With bullying hitting the headlines again, John Pope reasses the basics - and asks, how can we nip it in the bud?

I wrote an article for over two years ago on the subject of culture, ethics, bad behaviour, and bullying in business. I wrote that it is a top management responsibility to make sure that the culture of a business is productive and that people are led well and treated well so that they can give of their best. Top Management is responsible for the culture of the organisation; it is their example which has the greatest influence over the behaviour of their people. And that is that. However with bullies and bullying making the headlines again, it seems that this topic is one that refuses to go away.

What is bullying?

It can be difficult to define, and it has to be viewed in the context of the culture of the organisation where it happens. The Army condemns bullying but the language used or the way a senior sometimes speaks to a junior might be seen as bullying in the civilian world. Occasional harsh words can be used in anger in any organisation and may cause temporary upset but be tolerable unless it becomes persistent or degrading.
I define it as the attempt by one person to dominate, unfairly, another by means of threats, or belittling them at their work, or putting them in a position which causes them substantial distress, it can be occasional. It does not have to be persistent, though it often is, when the bully gets satisfaction from ‘letting off steam’ or feeling power over people.

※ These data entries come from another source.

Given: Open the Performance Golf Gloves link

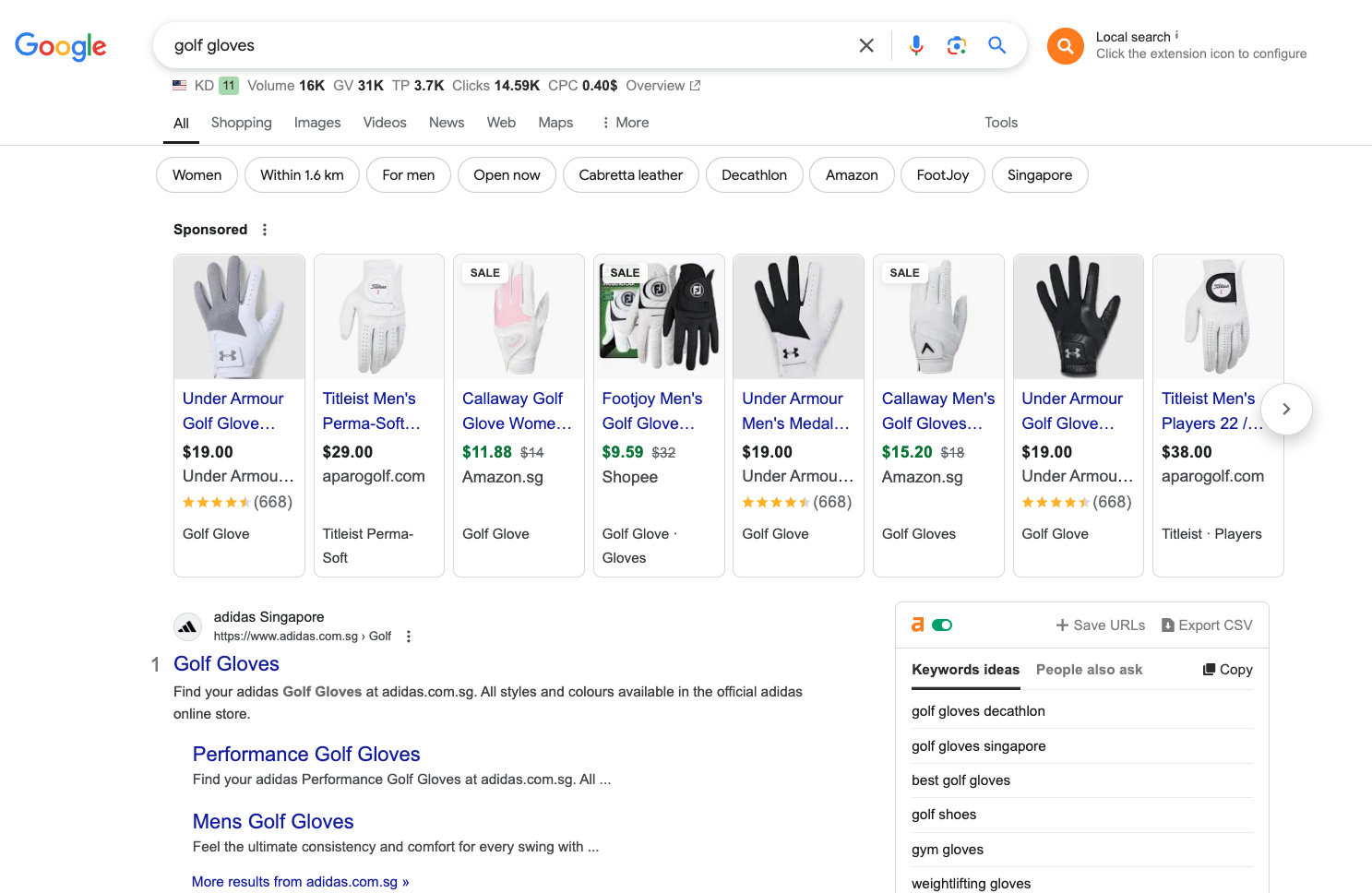Looking at the screenshot, I should [306, 755].
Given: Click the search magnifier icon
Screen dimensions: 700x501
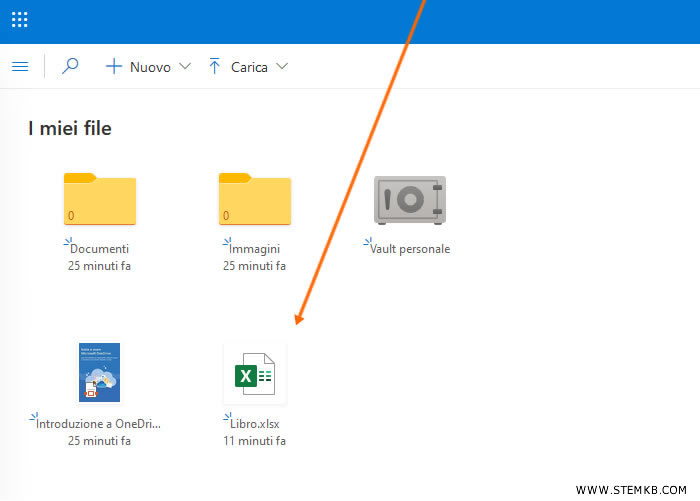Looking at the screenshot, I should (70, 67).
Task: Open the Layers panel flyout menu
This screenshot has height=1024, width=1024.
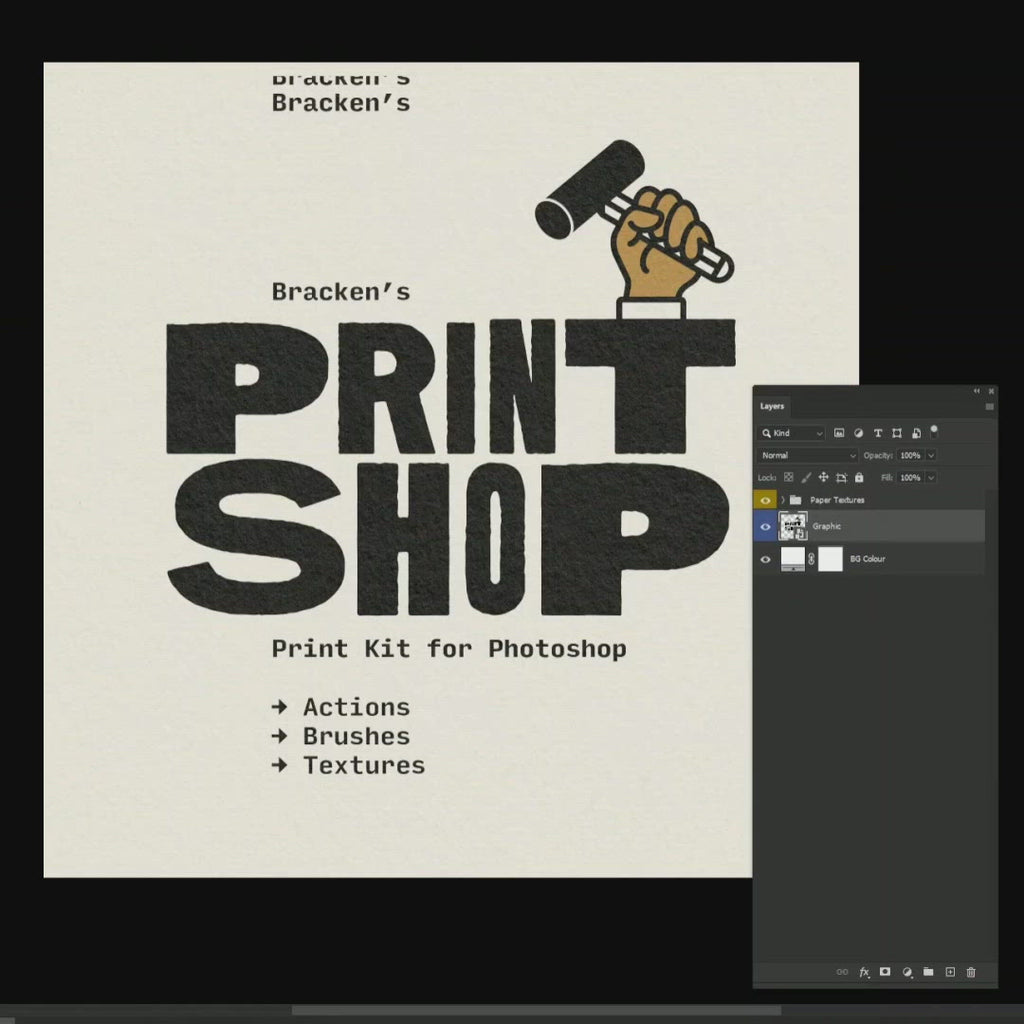Action: tap(990, 407)
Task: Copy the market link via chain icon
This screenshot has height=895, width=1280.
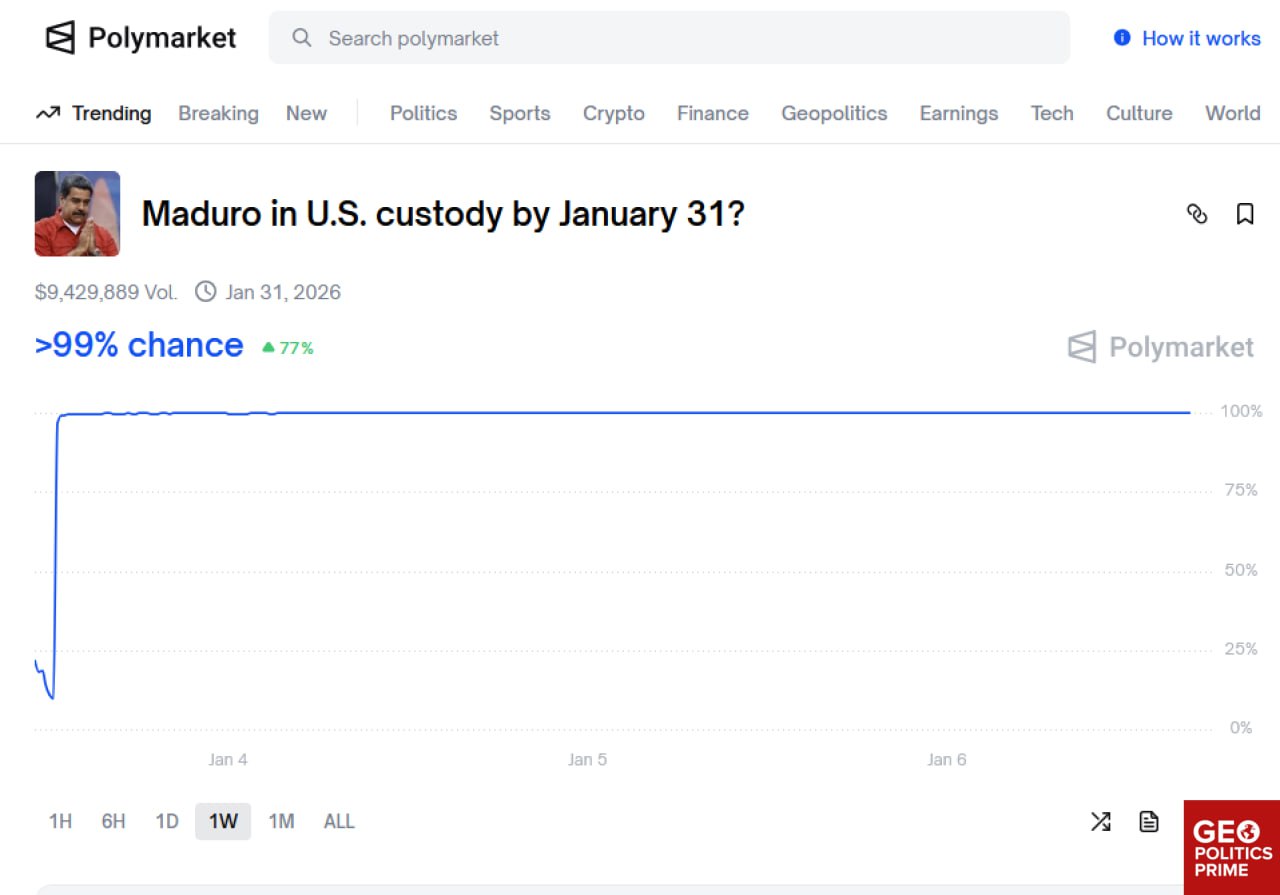Action: pyautogui.click(x=1197, y=214)
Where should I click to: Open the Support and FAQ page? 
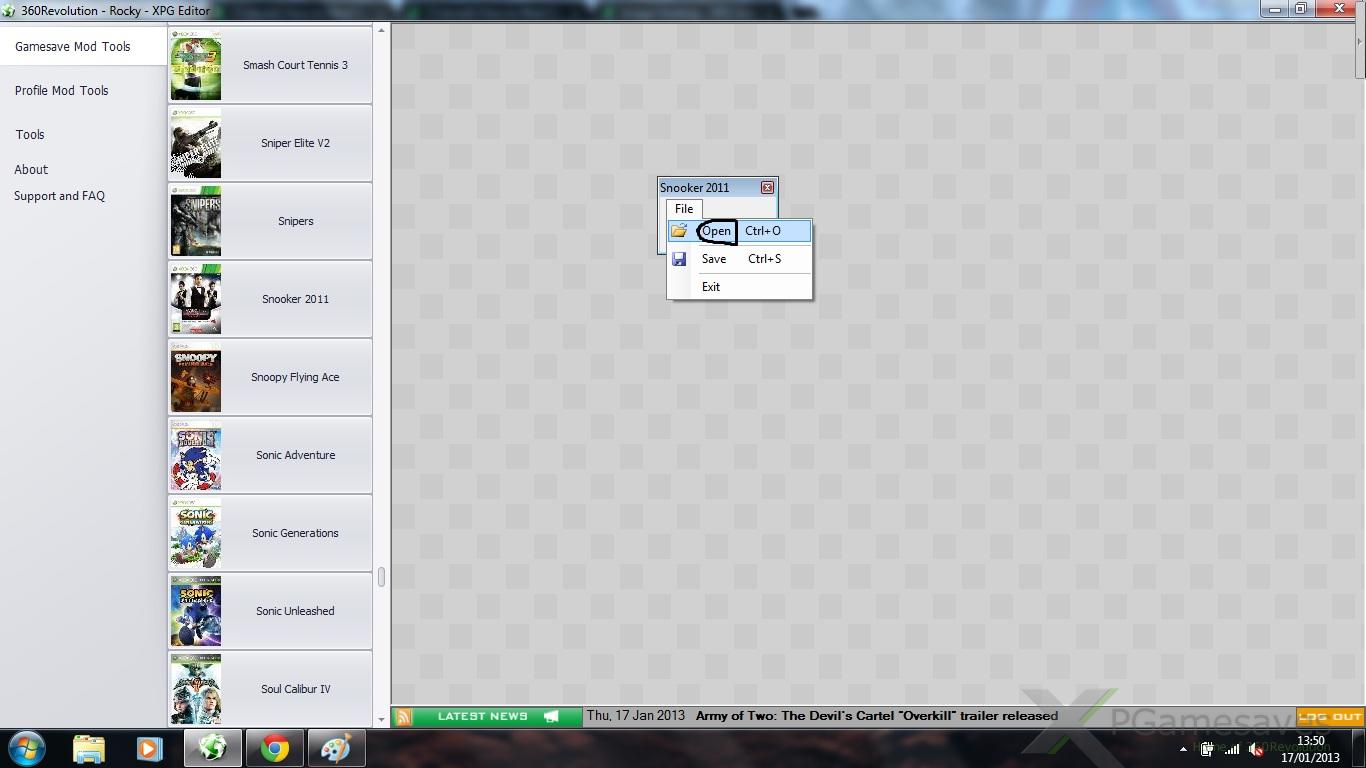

Why is bullying so dangerous?

Bullying damages those who are bullied. It is wrong, it degrades people and in extreme cases leads to mental illness or even suicide. It leads to loss of good people, or people who could have been good. It impels people to cover up mistakes, which make those mistakes more dangerous. It is also expensive when it leads to a claim for constructive dismissal. When, or if, the Dignity at Work Bill or its replacement, becomes an Act, it will probably be defined as abusive, insulting or intimidating behaviour, on more than one occasion. The fines will be heavy. But above all, bullying is morally wrong.


What sort of people become bullies, and why?

Most people will have come across bullies at school. My own recollections, from a long time ago, were that bullies enjoyed intimidating others, they liked inflicting pain, liked showing they were ‘on top’ and others were ‘underneath’. It gave them a totally undeserved feeling of power or authority. Looking back at these bullies now, I see people who were clearly inadequate in several ways, found it difficult to make real friends, though many had a group of toadies around them. Most were socially inept – little people, most had serious personality defects and compensated for those deficiencies by aggressive behaviour. Bullying made them feel good.

Bullying at senior levels

Such bullying is in the news just now. I know of two, very successful, very progressive companies where the chief executive, to express his frustration or make a point, would smash together two very heavy glass ashtrays and have a temper tantrum typical of a frustrated four-year-old. This was scary for new senior managers – longer service managers had got used to it. Juniors however were terrified and nowadays would easily win a case for constructive dismissal.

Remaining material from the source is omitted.